== Supplied information ==
———
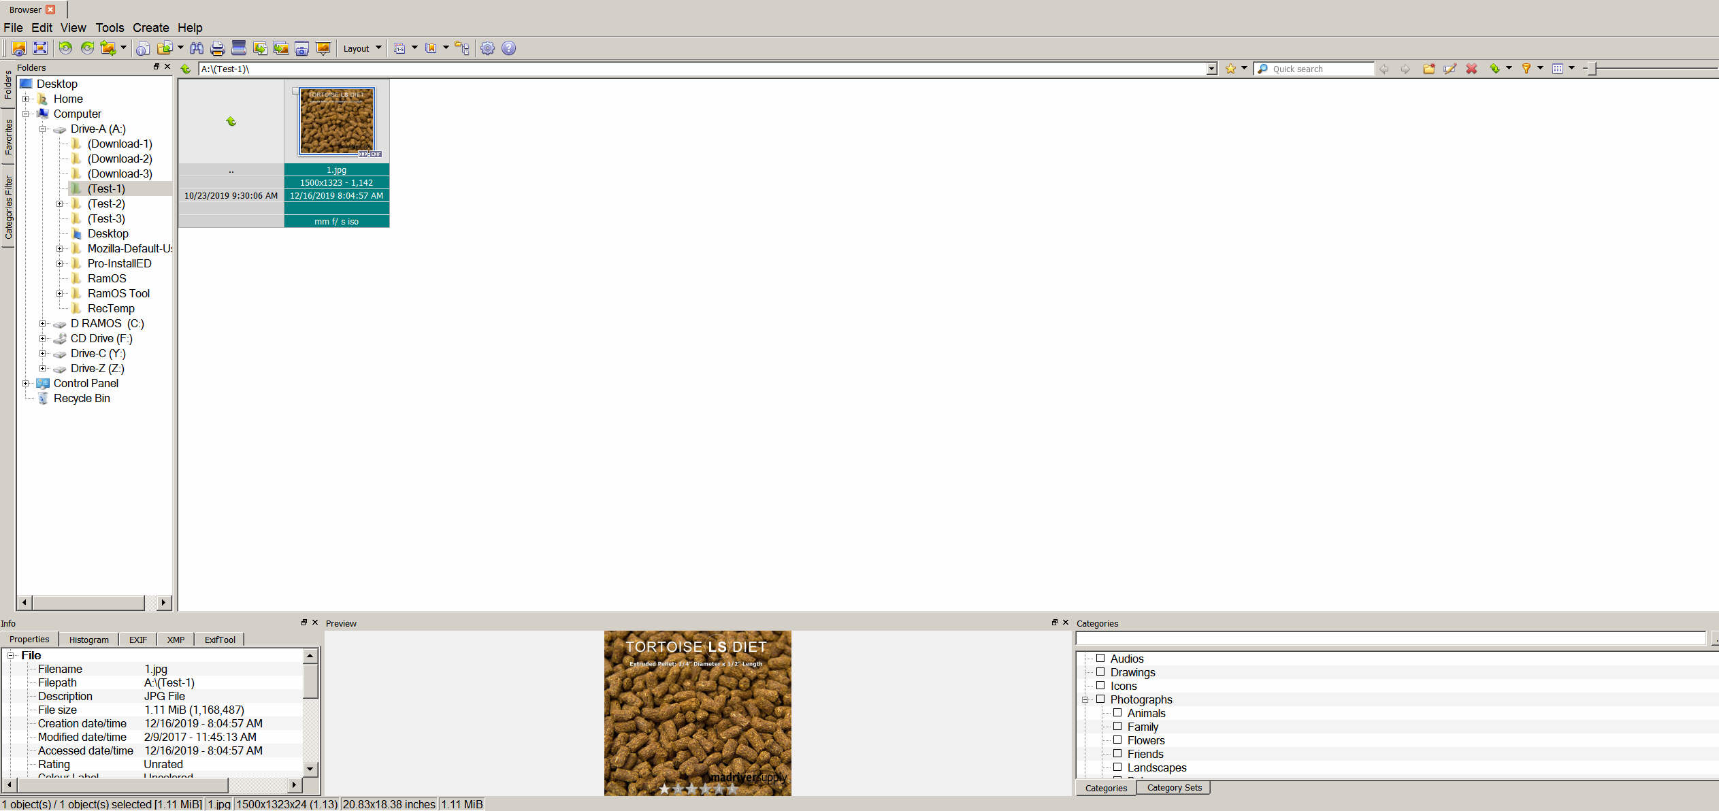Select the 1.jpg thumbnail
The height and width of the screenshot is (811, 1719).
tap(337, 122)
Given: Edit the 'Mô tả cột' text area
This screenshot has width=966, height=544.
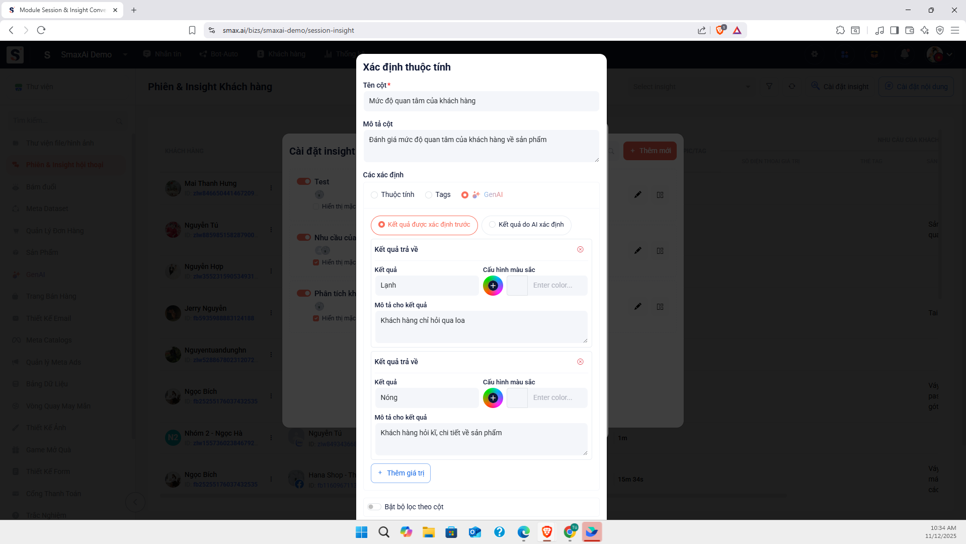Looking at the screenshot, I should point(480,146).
———
== Exercise goal ==
Your task is to restate word for word the lines from the line holding "Given: Edit the 'Mô tả cột' text area" through the final line of the listing, both included, but none of the pictures.

== Response to this task ==
Given: Edit the 'Mô tả cột' text area
This screenshot has width=966, height=544.
Looking at the screenshot, I should point(480,146).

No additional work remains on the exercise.